__DESCRIPTION OF THE TASK__.
The expected output is each line in the data below that includes the string "computer".

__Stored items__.

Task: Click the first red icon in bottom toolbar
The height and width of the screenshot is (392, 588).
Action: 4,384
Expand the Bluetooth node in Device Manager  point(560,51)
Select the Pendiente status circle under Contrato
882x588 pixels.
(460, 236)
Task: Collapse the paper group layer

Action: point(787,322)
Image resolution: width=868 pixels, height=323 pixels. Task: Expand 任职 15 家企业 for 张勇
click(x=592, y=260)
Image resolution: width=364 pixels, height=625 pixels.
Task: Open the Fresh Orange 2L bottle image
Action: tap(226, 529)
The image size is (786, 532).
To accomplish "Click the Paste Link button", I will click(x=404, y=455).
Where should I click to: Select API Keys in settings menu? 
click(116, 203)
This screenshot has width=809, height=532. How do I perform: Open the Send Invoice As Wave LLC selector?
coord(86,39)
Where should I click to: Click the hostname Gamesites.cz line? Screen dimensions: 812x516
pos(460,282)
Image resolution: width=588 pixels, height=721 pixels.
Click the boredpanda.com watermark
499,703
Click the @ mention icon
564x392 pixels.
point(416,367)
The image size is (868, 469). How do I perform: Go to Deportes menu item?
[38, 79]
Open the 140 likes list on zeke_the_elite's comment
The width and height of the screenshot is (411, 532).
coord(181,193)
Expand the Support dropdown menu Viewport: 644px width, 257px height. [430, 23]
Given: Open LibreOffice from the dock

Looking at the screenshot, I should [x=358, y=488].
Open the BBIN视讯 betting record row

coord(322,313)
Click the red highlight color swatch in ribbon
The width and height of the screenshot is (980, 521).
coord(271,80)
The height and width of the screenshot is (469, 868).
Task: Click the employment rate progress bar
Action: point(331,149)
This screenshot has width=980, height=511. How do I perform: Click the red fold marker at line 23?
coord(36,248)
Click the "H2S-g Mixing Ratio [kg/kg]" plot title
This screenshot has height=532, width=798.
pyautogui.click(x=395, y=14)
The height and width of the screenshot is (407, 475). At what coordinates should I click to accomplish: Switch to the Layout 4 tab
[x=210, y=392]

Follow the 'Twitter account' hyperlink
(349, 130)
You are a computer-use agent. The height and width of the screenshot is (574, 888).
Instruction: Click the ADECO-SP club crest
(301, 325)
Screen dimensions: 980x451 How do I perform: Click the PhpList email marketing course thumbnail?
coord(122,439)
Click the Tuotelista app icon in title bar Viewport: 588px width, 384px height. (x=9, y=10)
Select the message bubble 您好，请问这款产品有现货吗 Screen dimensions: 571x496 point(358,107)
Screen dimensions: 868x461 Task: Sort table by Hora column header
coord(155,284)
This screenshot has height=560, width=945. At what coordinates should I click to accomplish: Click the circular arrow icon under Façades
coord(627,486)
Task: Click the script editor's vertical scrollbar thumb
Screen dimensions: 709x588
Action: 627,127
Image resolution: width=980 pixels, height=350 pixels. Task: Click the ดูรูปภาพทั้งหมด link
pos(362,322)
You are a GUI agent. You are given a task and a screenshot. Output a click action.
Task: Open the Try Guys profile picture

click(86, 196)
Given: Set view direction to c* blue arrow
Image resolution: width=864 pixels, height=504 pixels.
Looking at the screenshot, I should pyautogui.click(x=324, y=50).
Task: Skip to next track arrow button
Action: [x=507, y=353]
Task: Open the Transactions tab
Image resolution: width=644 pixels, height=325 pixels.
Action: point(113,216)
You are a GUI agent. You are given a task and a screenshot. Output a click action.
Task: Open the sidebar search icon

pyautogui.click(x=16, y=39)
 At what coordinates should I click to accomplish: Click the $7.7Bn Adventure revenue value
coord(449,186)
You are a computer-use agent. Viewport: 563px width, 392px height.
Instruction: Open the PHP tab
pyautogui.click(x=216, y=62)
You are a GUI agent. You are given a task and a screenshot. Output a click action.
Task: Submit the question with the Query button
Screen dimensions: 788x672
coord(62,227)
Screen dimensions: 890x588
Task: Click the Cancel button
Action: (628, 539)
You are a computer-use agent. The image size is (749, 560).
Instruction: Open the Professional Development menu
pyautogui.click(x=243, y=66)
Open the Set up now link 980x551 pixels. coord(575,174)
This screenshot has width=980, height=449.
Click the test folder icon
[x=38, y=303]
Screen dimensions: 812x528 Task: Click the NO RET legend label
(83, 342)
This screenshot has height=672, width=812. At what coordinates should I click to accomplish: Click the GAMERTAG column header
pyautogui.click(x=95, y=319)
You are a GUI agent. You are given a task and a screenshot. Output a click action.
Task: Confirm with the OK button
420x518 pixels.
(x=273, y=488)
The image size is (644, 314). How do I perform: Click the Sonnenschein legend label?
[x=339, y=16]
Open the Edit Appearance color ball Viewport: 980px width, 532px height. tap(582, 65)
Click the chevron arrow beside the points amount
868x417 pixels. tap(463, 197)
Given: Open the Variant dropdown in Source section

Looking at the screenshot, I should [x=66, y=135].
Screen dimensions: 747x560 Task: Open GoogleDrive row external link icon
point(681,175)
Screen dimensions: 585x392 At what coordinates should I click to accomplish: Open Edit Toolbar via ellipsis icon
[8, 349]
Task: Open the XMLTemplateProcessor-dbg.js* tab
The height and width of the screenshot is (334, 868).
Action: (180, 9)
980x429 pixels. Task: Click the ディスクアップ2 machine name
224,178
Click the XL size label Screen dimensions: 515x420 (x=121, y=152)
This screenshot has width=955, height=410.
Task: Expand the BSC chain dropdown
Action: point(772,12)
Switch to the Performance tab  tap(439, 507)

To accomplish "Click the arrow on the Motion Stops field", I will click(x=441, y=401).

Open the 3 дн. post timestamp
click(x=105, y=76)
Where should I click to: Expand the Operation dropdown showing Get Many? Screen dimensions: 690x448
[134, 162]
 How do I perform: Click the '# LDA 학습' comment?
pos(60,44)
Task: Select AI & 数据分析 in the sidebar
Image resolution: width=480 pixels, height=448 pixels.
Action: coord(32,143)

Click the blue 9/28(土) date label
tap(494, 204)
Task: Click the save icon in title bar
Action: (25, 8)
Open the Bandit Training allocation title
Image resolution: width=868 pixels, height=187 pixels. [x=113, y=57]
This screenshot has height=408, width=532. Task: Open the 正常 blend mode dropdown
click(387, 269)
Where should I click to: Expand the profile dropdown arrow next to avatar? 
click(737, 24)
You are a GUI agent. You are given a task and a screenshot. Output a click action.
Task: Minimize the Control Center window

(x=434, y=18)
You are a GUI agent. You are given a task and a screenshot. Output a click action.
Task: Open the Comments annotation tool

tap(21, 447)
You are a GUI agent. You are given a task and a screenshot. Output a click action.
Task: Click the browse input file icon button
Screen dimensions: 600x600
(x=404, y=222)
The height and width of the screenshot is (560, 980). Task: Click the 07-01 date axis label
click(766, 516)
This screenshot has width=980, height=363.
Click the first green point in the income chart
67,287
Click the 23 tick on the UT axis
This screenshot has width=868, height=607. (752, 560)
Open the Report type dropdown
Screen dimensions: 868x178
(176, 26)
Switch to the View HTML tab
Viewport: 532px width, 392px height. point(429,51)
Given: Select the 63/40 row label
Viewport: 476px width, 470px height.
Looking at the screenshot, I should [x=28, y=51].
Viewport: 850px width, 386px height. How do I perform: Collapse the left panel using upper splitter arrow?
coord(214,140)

__TASK ANSWER__.
You are a computer-use agent. The height and width of the screenshot is (574, 888).
You are a computer-use agent. Viewport: 563px width, 392px height.
You are a computer-use agent. The image size is (749, 560).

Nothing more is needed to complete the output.